● **EXERCISE OBJECTIVE**:
List every line of the records that contains the string "language", copying each such line in full. Treat the match as case-sensitive.

● **DATA TO PROCESS**:
— Start —

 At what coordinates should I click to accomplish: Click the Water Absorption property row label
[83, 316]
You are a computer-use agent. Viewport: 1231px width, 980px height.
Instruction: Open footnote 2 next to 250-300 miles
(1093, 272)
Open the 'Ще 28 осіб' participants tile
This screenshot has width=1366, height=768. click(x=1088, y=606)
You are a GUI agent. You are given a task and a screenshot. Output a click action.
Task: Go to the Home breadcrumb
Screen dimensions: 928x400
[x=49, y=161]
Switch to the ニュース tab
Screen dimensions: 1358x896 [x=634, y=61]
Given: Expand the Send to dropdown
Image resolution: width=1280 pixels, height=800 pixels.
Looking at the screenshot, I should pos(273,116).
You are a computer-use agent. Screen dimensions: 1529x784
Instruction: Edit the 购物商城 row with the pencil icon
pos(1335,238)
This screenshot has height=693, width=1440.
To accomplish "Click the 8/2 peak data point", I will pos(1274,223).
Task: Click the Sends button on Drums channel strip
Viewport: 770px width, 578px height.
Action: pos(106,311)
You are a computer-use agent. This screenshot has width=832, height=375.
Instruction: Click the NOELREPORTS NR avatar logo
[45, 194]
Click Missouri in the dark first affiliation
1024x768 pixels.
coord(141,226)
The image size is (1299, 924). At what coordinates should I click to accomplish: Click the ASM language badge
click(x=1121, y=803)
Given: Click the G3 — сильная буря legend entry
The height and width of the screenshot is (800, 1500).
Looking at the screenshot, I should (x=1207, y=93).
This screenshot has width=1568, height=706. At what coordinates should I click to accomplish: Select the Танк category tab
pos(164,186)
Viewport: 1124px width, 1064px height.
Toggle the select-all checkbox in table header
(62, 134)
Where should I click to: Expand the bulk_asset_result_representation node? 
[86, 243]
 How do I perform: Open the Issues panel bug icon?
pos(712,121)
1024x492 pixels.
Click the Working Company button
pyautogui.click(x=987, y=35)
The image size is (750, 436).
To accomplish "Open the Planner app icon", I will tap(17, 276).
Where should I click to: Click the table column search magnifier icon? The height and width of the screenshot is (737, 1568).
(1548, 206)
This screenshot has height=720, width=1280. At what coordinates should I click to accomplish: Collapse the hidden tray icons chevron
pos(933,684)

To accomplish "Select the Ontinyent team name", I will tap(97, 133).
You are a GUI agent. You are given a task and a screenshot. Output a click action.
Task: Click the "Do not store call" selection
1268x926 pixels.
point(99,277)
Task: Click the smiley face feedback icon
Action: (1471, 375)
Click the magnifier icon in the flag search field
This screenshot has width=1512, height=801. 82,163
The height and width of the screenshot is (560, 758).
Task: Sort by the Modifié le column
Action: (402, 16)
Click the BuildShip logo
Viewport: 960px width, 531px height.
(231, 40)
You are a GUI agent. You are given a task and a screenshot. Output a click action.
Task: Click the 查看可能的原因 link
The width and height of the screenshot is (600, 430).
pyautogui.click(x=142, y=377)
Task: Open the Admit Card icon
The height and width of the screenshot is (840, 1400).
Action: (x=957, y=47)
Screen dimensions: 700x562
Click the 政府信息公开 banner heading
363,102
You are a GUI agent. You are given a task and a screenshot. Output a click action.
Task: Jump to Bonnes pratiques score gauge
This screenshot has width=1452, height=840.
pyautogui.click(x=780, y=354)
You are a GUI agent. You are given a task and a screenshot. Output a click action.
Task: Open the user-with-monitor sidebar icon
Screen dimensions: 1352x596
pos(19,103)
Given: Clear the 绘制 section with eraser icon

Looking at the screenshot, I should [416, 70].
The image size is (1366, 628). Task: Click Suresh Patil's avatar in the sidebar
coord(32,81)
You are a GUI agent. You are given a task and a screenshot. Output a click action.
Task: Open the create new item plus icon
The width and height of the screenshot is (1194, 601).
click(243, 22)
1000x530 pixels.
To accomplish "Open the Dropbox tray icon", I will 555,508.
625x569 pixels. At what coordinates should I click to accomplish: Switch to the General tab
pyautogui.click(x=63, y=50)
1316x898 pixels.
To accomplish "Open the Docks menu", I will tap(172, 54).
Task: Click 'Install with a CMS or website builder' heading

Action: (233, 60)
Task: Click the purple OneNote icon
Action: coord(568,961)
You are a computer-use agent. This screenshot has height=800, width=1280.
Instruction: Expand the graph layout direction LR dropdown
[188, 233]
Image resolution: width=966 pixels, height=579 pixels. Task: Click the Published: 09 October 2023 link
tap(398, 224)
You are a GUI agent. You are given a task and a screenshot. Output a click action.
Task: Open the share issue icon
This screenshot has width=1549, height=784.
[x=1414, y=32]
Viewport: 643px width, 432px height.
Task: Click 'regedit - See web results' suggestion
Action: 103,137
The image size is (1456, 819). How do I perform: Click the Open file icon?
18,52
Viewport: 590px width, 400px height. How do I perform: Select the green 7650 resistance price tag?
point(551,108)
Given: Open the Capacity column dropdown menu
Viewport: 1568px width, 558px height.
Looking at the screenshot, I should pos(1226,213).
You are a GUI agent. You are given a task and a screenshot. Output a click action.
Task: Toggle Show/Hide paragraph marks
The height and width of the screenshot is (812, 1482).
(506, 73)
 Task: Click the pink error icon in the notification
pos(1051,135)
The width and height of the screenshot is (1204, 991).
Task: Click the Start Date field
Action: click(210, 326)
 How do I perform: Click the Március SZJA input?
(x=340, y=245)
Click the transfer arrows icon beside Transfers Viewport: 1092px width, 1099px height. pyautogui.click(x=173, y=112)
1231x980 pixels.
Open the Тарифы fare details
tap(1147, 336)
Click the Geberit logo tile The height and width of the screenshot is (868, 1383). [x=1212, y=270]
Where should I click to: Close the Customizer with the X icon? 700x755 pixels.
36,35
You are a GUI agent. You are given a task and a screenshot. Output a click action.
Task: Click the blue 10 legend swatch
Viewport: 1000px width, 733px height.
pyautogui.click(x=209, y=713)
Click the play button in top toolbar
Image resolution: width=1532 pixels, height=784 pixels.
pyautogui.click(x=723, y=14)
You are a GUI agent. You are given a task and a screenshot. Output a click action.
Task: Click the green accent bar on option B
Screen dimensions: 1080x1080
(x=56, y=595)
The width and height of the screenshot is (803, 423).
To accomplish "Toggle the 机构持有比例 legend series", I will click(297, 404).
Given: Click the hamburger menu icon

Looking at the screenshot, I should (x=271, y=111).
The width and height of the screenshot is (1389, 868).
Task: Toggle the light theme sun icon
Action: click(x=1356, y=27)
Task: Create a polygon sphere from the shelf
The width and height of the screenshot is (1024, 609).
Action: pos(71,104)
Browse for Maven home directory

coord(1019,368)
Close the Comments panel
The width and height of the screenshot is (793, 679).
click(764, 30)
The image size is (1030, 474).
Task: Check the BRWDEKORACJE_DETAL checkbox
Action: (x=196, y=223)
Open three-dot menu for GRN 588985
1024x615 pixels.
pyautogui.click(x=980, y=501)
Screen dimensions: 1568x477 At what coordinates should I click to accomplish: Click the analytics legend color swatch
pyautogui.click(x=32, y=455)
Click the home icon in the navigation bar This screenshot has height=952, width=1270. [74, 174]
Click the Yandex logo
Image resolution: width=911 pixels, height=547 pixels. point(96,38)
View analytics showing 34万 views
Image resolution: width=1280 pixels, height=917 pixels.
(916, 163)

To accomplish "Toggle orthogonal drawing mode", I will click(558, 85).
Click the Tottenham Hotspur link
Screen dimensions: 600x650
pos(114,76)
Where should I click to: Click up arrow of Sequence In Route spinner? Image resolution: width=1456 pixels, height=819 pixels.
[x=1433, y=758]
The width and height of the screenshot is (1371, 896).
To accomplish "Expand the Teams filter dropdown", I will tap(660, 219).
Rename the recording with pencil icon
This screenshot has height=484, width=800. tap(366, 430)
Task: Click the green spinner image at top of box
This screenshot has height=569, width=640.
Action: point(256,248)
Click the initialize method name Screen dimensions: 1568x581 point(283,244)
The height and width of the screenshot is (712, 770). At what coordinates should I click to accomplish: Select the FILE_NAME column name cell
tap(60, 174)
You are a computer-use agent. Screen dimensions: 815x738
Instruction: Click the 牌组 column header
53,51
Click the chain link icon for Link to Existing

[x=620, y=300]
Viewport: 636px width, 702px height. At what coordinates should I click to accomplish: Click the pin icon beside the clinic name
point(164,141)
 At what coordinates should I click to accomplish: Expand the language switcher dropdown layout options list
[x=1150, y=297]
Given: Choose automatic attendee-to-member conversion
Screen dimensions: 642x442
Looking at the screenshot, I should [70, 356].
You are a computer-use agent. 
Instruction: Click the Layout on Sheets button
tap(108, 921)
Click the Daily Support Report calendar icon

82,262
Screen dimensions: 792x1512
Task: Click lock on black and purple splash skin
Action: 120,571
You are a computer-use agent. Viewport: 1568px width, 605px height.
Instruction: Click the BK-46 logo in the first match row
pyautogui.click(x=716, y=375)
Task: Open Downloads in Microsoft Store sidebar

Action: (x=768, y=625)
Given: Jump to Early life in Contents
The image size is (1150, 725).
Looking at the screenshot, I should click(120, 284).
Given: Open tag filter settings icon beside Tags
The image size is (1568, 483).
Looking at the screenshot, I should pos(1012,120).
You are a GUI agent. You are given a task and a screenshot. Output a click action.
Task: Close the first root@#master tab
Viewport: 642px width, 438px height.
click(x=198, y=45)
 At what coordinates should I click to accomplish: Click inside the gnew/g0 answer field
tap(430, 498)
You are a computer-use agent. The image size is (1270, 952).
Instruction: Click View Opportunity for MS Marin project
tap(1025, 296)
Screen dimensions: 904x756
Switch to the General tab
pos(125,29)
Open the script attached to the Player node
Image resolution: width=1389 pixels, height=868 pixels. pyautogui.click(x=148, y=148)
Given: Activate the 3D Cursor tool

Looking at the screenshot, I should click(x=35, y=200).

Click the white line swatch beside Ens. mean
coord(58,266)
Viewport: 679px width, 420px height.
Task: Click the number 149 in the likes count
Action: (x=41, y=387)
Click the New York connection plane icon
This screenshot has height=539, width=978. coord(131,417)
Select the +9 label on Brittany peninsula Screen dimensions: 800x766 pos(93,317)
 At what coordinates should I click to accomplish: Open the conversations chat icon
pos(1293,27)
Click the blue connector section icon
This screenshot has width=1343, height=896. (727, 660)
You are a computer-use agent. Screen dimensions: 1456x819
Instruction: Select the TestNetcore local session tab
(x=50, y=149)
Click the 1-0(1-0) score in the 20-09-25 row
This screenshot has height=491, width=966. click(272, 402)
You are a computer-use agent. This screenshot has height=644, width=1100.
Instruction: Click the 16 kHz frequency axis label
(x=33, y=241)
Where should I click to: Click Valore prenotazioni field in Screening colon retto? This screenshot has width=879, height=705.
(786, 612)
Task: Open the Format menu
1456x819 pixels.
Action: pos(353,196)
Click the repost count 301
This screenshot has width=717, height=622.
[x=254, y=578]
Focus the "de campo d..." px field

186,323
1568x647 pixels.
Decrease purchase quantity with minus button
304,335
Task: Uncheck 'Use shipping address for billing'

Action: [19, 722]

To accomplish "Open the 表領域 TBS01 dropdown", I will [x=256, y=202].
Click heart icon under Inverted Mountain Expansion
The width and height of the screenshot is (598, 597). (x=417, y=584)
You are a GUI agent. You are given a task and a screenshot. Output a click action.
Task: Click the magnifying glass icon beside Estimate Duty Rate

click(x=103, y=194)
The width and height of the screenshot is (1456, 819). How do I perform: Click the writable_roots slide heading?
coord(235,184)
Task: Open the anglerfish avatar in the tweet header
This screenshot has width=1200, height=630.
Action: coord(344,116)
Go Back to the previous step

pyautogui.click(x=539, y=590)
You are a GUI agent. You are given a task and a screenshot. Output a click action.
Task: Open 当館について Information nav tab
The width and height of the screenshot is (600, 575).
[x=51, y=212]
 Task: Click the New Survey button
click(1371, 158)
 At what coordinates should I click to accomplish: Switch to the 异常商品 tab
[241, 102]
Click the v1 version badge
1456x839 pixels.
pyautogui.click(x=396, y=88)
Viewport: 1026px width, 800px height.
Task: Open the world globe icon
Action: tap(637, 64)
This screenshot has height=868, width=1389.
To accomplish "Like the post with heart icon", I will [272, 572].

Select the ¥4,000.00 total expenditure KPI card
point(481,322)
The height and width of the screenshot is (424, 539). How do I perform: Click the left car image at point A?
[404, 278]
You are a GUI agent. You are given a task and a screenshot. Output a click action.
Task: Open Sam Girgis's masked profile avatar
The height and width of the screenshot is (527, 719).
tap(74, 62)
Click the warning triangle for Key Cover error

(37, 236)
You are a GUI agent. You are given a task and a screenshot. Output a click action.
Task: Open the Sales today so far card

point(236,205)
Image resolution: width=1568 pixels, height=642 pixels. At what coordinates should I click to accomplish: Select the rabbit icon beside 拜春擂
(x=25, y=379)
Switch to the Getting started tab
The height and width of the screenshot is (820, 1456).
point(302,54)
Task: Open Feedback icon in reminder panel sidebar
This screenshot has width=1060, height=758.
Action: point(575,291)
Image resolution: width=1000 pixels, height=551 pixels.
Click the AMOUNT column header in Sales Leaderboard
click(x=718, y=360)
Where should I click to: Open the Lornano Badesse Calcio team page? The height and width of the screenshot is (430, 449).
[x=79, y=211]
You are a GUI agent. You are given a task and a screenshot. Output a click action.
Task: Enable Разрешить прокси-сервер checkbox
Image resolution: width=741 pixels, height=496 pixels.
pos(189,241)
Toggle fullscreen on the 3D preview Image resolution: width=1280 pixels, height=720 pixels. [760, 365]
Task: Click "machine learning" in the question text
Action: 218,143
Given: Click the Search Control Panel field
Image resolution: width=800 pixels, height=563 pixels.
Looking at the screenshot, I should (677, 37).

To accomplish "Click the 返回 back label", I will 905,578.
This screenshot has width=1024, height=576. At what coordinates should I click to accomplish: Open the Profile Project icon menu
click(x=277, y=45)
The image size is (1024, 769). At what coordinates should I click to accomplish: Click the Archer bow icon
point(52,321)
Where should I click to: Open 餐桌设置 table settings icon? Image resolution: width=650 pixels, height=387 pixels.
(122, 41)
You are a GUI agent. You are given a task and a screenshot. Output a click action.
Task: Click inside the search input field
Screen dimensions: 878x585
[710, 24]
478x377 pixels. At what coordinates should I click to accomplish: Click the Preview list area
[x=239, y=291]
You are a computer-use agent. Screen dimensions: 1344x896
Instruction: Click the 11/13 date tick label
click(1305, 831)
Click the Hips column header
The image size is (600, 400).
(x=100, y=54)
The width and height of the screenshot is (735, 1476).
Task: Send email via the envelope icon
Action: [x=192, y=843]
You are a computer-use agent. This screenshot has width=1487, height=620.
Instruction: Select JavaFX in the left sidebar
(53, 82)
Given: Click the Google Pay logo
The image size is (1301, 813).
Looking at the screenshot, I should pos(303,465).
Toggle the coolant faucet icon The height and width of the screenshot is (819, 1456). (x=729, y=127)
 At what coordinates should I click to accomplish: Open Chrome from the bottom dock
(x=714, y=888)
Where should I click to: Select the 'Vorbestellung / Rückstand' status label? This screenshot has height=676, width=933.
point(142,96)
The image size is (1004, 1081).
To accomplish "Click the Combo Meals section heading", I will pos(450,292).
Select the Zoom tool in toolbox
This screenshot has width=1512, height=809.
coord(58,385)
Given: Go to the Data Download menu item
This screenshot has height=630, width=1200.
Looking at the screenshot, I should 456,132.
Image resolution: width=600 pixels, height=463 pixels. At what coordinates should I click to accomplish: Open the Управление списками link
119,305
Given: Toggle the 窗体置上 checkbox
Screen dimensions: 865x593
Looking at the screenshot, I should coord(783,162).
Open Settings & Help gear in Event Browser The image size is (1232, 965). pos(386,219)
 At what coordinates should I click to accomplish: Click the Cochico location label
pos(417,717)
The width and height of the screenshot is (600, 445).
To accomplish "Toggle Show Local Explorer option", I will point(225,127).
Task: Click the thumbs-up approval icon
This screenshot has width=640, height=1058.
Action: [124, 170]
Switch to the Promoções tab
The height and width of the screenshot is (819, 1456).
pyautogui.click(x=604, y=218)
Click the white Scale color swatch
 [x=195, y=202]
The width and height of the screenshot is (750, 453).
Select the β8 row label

— End —

● **ANSWER**:
The image size is (1299, 924). At what coordinates should I click to accomplish: Click the ASM language badge
 At what coordinates should I click to accomplish: Expand the language switcher dropdown layout options list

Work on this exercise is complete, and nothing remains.